Stated exercise: Reproduce each of the following entries word for word, leaving out the pictures.

Dataset records:
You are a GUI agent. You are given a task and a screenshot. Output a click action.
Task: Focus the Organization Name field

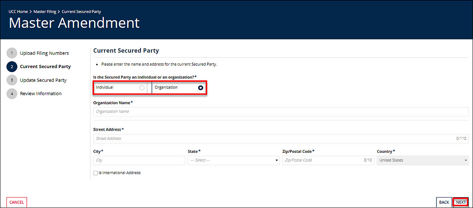pyautogui.click(x=281, y=112)
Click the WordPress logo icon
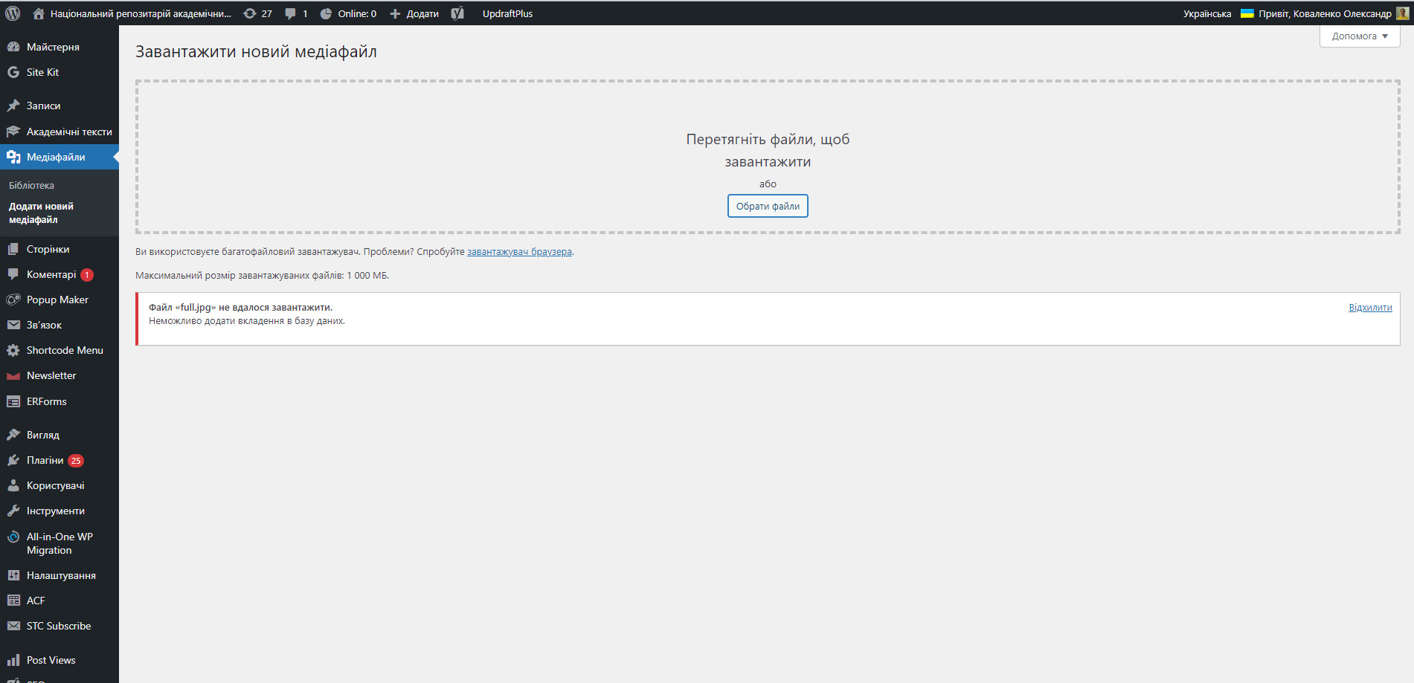The image size is (1414, 683). coord(13,13)
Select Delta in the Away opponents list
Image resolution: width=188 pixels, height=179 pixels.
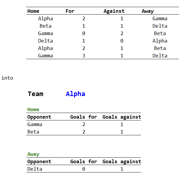tap(35, 169)
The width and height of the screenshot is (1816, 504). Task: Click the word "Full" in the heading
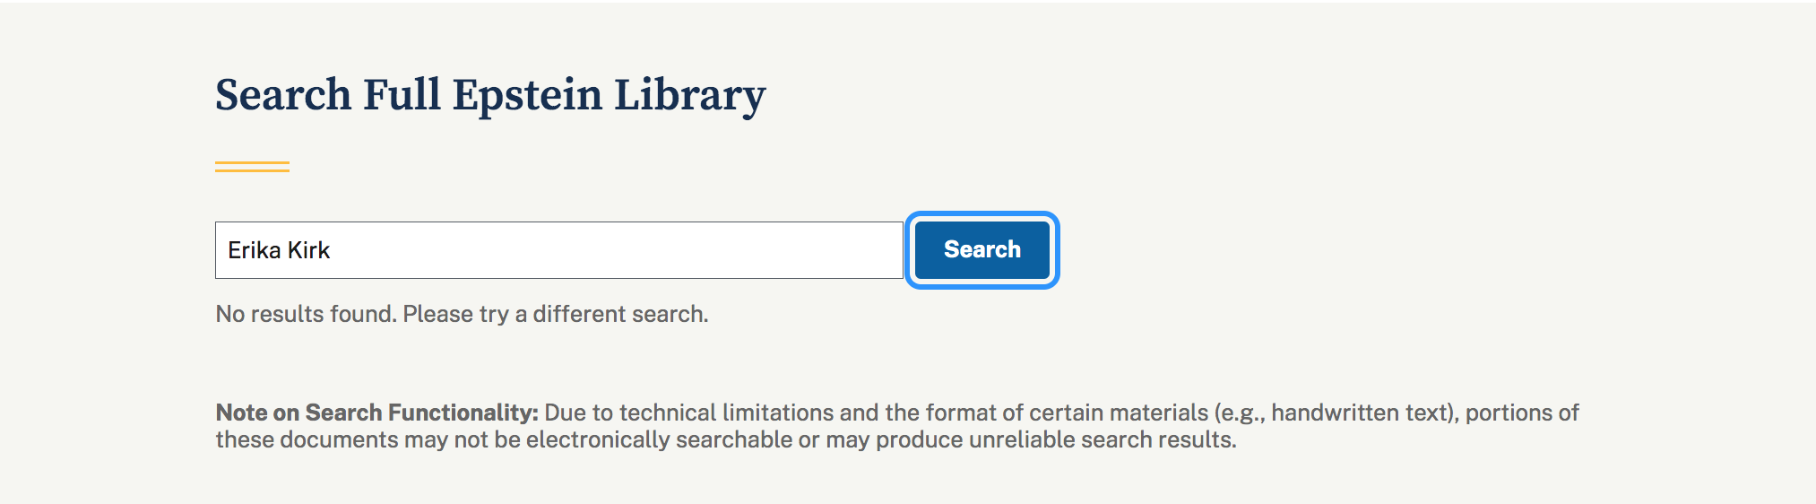[401, 95]
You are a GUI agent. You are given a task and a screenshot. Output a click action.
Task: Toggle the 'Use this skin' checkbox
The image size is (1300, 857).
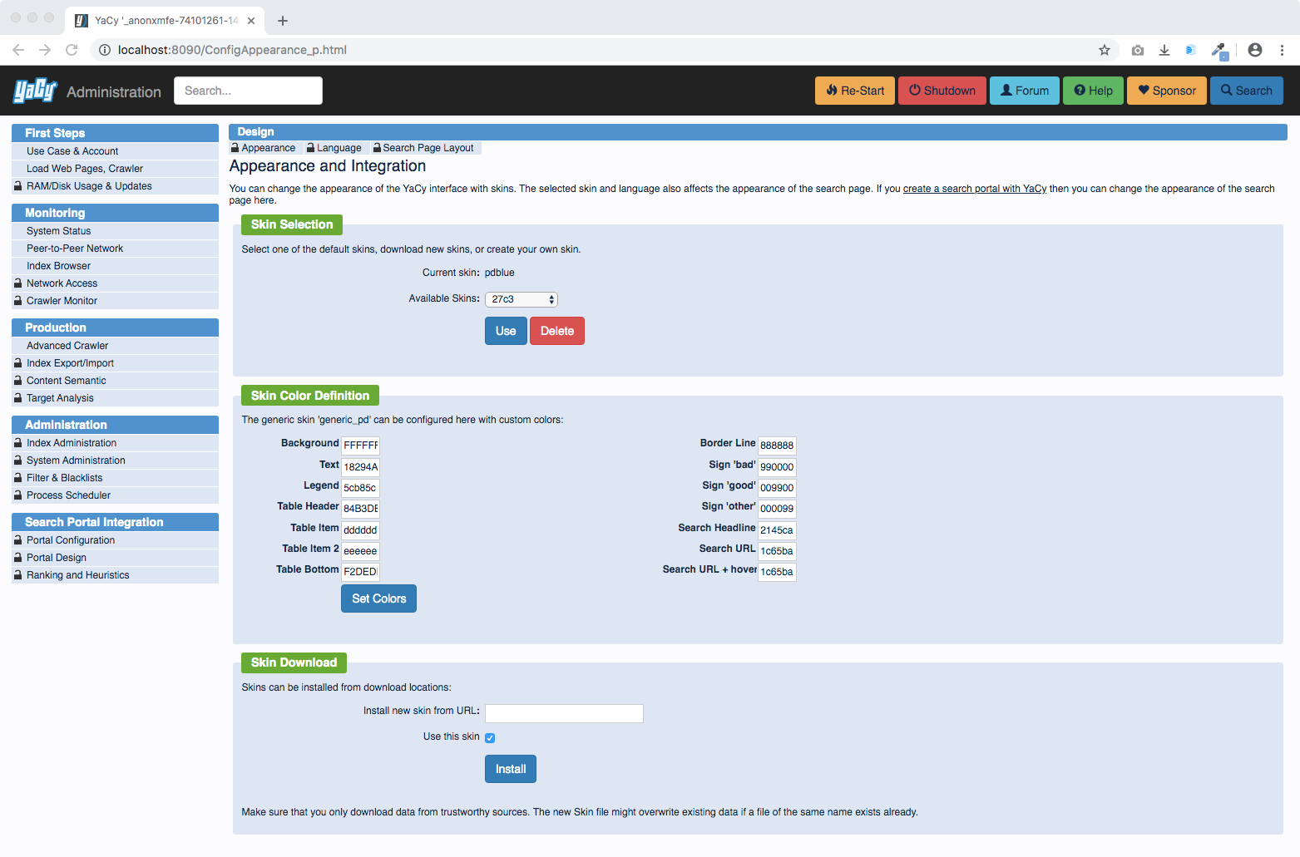(490, 738)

The solution:
You are a GUI agent. You are given a task and a screenshot. Output a click action.
Task: Focus the Organization Name field

pyautogui.click(x=281, y=112)
Click the WordPress logo icon
The image size is (1414, 683). coord(13,13)
Select Delta in the Away opponents list
Image resolution: width=188 pixels, height=179 pixels.
tap(35, 169)
The width and height of the screenshot is (1816, 504). Task: Click the word "Full" in the heading
[401, 95]
You are a GUI agent. You are given a task and a screenshot. Output a click action.
Task: Toggle the 'Use this skin' checkbox
The image size is (1300, 857).
(490, 738)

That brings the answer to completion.